I pray, all ten fade away, seldom praise him for the sunny days"

If you heard TLC's hit song "Waterfalls" only on the radio, then you probably got cheated out of the version where Left Eye drops a phenomenal rap. I was always curious as to why radio stations edited out the rap because there are no real questionable lyrics in the song. The song does go after serious issues such as gang violence, drugs, and promiscuity. And in the rap, Left Eye spits positive vibes overall, acknowledging the relevance of God and the hard-to-face reality that we seek God for validity in our worst times, wondering why He allows storms to come our way. The line "seldom praise Him for the sunny days" applies to many of us.

"My Own Prison" by Creed

"I cry out to God
Seeking only his decision
Gabriel stands and confirms
I've created my own prison"

I consider myself somewhat of a Creed apologist (don't judge me). I love the fact a band can exist clearly in the secular music scene while tackling the issue of spirituality. "My Own Prison" is dark, grungy, and self-convicting in the realm of sin and its tremendous consequences. Rather than being a song that makes a small reference to God off the cuff, the lyrics in its entirety discuss the pain of sin, what can happen when we live in it, and in a hidden reprieve, acknowledgement of the fact that we should be dead. The grace of God gives us life. 

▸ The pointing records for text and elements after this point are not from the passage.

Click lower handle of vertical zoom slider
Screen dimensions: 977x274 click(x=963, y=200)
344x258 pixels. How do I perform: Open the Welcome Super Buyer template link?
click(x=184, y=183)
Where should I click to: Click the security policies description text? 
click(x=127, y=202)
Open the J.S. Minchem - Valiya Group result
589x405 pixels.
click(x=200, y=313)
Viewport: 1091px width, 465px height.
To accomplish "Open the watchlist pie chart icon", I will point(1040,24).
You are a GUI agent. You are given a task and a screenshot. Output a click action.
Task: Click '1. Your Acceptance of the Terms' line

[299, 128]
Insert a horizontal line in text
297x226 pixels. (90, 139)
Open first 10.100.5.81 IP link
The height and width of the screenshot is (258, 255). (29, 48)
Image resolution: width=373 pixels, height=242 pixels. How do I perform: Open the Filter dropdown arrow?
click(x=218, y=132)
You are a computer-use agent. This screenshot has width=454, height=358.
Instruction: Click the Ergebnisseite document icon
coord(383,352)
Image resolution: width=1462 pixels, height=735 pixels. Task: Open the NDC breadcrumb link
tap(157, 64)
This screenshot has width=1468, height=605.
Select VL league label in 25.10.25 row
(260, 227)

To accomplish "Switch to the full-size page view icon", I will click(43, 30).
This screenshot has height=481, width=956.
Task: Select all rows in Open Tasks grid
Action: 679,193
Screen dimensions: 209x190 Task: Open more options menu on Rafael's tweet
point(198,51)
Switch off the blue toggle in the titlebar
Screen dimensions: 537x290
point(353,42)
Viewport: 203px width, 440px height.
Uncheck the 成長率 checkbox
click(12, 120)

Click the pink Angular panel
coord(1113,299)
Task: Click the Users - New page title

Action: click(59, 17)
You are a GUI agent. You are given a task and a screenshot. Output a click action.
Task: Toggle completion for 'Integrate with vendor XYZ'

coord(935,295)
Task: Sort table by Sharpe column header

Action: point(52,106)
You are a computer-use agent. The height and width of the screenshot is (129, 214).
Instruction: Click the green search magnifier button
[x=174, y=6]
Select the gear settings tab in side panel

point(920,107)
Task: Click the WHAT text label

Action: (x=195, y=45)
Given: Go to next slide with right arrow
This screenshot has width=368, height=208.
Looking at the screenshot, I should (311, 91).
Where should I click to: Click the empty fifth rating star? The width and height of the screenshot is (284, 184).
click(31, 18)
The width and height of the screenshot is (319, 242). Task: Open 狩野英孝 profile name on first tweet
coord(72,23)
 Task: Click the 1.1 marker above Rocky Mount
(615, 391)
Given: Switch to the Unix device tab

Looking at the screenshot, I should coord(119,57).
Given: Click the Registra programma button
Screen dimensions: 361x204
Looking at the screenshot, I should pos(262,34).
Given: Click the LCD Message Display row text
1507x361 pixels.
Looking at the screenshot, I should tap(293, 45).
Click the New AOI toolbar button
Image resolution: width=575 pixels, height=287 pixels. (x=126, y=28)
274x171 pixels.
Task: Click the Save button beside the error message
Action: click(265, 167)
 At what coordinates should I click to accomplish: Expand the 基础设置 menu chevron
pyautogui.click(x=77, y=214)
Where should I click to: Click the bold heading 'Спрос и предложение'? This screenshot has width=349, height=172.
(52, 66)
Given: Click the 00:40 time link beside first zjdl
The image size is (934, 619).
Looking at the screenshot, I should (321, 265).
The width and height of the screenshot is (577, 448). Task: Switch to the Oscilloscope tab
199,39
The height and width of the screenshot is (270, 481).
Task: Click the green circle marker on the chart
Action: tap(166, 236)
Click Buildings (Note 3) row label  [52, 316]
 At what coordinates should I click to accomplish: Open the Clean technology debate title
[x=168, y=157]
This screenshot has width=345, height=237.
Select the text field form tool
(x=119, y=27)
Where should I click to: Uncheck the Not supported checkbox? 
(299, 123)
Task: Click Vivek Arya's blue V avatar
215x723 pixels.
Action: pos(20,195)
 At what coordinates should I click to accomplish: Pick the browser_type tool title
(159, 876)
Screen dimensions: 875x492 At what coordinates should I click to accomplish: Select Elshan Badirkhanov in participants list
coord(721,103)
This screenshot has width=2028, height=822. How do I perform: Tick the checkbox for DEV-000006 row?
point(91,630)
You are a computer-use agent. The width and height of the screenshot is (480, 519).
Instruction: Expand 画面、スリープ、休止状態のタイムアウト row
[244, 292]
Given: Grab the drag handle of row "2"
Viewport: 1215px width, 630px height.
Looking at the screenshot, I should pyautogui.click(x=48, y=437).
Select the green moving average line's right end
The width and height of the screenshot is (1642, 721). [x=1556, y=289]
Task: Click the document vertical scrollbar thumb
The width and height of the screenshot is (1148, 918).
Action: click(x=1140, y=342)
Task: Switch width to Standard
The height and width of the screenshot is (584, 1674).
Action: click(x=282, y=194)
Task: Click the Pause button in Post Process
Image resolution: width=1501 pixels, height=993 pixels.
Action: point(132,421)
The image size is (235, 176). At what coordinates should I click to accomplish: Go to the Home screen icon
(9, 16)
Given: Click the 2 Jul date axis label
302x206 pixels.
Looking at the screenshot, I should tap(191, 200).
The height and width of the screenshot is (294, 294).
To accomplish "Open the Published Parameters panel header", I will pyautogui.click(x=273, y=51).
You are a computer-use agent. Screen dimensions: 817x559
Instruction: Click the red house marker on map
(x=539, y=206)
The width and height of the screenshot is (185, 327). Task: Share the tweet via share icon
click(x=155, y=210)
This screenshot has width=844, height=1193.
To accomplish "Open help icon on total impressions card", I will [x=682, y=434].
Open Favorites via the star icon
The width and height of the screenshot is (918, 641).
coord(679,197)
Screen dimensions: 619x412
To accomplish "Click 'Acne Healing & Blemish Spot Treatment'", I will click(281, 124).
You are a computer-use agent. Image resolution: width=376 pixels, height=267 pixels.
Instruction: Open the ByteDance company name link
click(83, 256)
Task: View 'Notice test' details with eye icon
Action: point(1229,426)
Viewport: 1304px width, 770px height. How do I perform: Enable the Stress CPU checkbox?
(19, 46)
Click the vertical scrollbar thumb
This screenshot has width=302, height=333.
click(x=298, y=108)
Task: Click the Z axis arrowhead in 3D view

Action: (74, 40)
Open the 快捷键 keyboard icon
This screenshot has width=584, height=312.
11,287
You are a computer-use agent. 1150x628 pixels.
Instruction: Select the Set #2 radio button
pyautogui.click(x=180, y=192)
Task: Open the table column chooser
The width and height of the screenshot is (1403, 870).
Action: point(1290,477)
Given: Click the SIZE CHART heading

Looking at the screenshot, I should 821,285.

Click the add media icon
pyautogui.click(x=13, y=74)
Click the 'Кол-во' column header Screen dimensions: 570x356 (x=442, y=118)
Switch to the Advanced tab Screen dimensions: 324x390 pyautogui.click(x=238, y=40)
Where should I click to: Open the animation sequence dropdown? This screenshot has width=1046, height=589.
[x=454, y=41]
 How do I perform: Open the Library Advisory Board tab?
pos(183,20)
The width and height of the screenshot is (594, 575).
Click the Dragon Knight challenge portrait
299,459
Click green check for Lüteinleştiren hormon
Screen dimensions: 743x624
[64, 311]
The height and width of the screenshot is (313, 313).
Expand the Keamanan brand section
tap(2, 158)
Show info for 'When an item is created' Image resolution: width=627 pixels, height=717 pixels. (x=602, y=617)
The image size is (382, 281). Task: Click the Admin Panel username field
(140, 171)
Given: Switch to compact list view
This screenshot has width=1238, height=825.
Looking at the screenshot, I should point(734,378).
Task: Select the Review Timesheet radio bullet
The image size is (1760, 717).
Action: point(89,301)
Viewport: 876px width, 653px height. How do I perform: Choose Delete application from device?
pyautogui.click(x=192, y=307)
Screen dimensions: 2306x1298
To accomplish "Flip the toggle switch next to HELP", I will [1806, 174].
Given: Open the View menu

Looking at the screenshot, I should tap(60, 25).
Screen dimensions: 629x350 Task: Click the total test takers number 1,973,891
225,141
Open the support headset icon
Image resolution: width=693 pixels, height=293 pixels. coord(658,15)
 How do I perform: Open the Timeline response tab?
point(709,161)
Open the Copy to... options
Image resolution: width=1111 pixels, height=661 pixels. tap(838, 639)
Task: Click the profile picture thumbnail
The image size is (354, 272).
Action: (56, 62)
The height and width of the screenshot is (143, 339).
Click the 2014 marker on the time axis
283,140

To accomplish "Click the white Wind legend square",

"Everything Falls Apart" by Dog's Eye View

"I met God this afternoon
Riding on an uptown train
I said, "Don't you have
Better things to do?"
He said, "If I do my job
What would you complain about?"

Secular songs that refer to God are interesting. Secular songs that refer to having one-on-one dialogue with God on a train are really interesting. This whole song is about life falling apart, or, to be less dramatic, life not going the way we want it to go. So we ask God why aren't you helping out my situation? It reverts back to Garth Brook's song "Unanswered Prayers". We don't think that God is doing His job when things aren't going our way. Our vain attempts to put God in our own box are so narcissistic, aren't they?

That's how 90's music was. Self-deprecating at times, but more so filled with questions and why life is against us. These 11 songs show us more than callous views towards a God many of us love. They show questions. They show sincere doubts and at times, sincere reverence. If nothing else, they opened doors to conversations about God. Your thoughts on Him, your questions on Him, your frustrations with Him. Things we all experience. Much like children often do.